• [The input]:
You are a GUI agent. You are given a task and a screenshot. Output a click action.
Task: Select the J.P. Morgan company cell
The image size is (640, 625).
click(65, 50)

--

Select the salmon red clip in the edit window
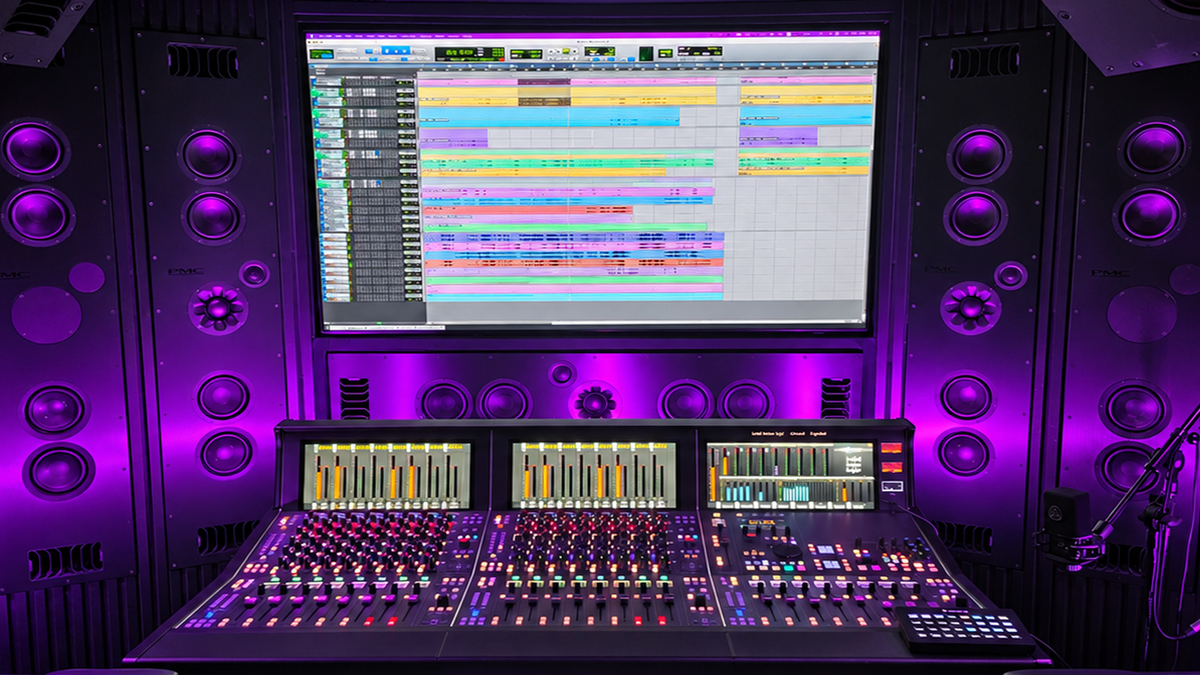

---

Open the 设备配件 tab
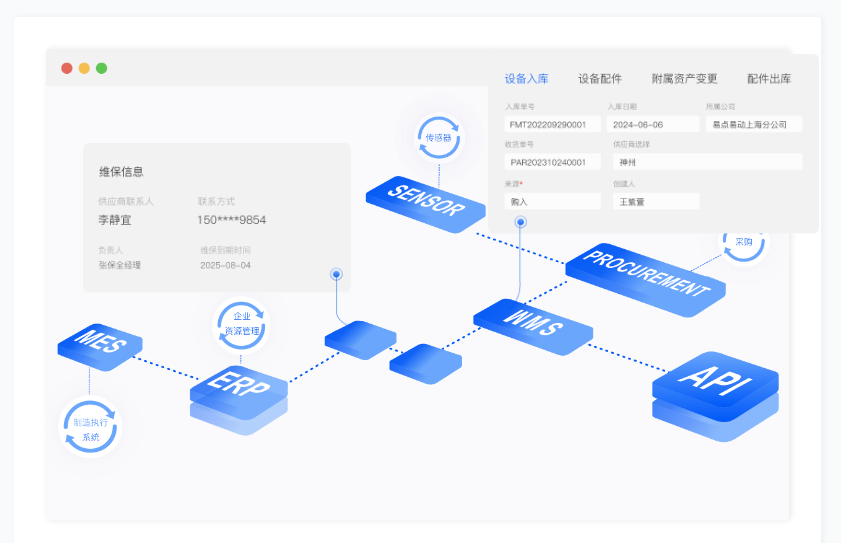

• [Goal of the exercise]: Scan the listing for the string "Select" and copy every line that carries it.

• [Response for this exercise]:
Task: Select the J.P. Morgan company cell
Select the salmon red clip in the edit window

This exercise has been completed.